In 1999, University of Pennsylvania researchers Jane Gillette, Henry Gleitman, Lila Gleitman, and Anne Lederer (now Annie Duke of professional poker fame) presented undergraduates with short clips taken from videotaped interactions between parents and toddlers. For each of the 24 most frequent nouns and 24 most frequent verbs spoken by the parents during these interactions, researchers selected six representative instances. They created clips containing the target nouns or verbs, as well as the context in which the target word appeared (approximately 30 seconds before the word and 10 seconds after). These clips were then presented to participants silently, with a beep indicating exactly when in the clip the target word was uttered. After viewing a clip, participants had to guess the target word, revising their guesses after each subsequent clip until they had seen all six.
How did they do in this simulation of cross-situational learning? For nouns, reasonably well: the participants correctly identified 45 percent of the nouns after viewing all six clips. But participants correctly identified just 15 percent of verbs. A full third of the verbs—including quite common ones like “say,” “think,” and “make”—were never correctly identified by any of the study’s participants.
In subsequent studies, participants did show improved verb learning. When participants were shown an alphabetized list of the nouns spoken during each segment in addition to the clip itself (e.g., me, tower for a clip of a mother saying Make me a tower), successful guesses hit 29 percent. And when participants were presented with the complete sentences (with only the verb omitted—e.g., VERB me a tower), they made correct guesses 90 percent of the time. But this additional information was linguistic in nature; in other words, it was the very sort of information that the youngest, most naïve word learners presumably don’t have much of.
So how do word learners do it? Well, six is an arbitrary number. Perhaps 10 or 50 clips (or even six much longer clips) would do the trick.
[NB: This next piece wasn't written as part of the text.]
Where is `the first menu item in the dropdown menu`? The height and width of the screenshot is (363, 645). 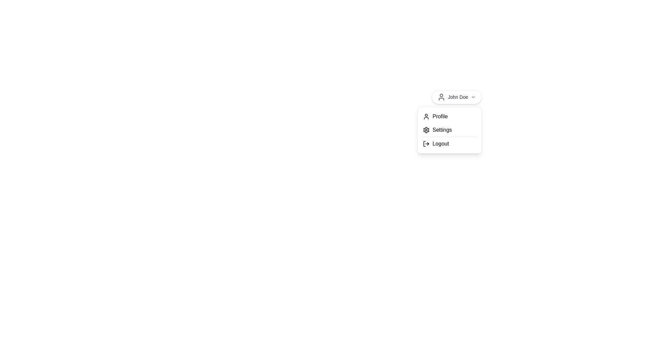 the first menu item in the dropdown menu is located at coordinates (449, 116). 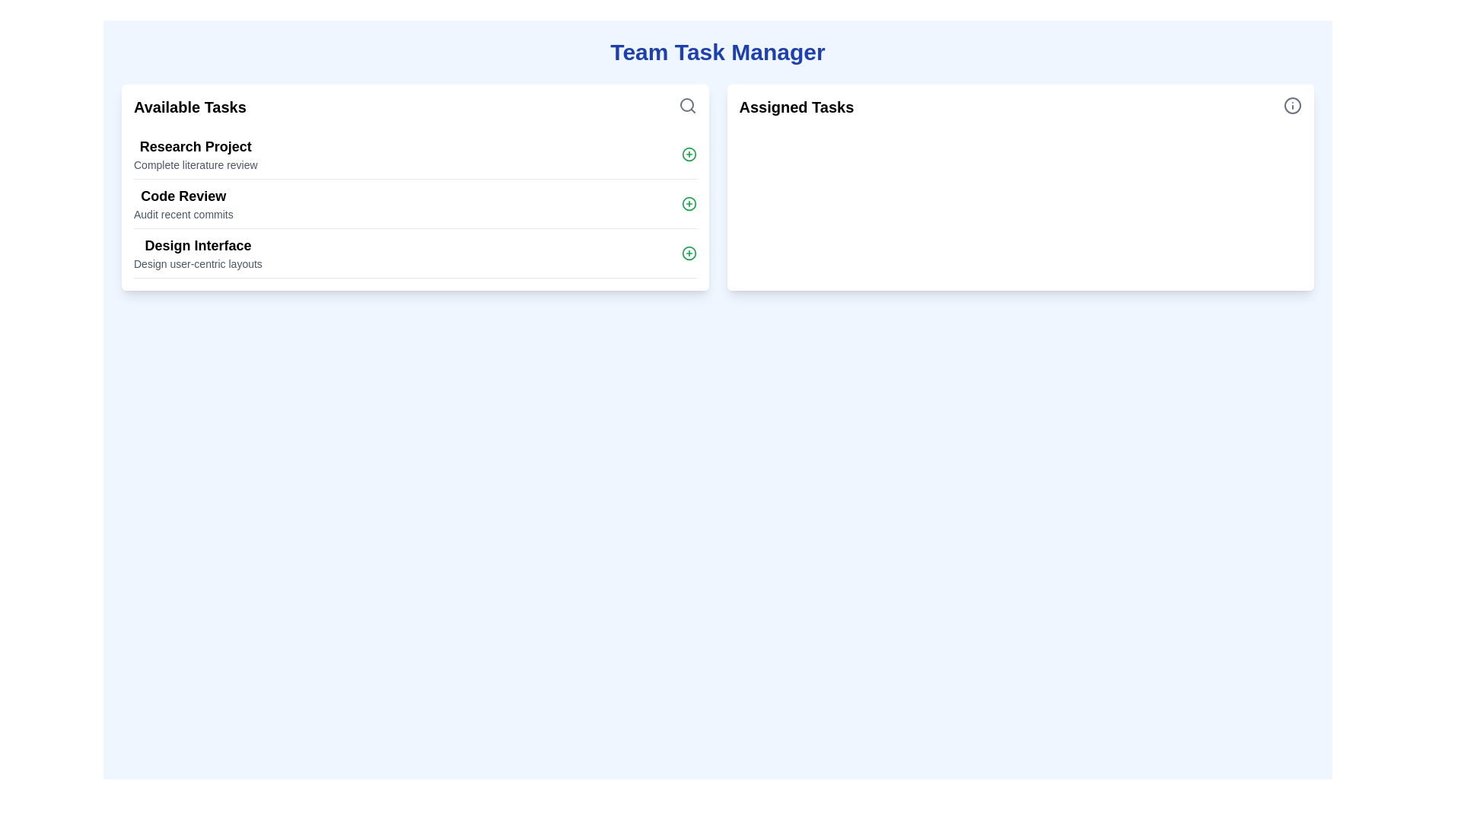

In addition, in real conversations, social information such as a partner’s eye gaze can help constrain where we look. But it remains the case that learning any word more abstract than leopard shouldn’t be nearly as painless as it is. And so people like me conjure up experiments in hopes of determining what additional capacities (be they “language instincts” or something less specific) allow us to succeed.
Jessica Love recently received a Ph.D. in cognitive psychology and is currently a science writer and editor at Northwestern University.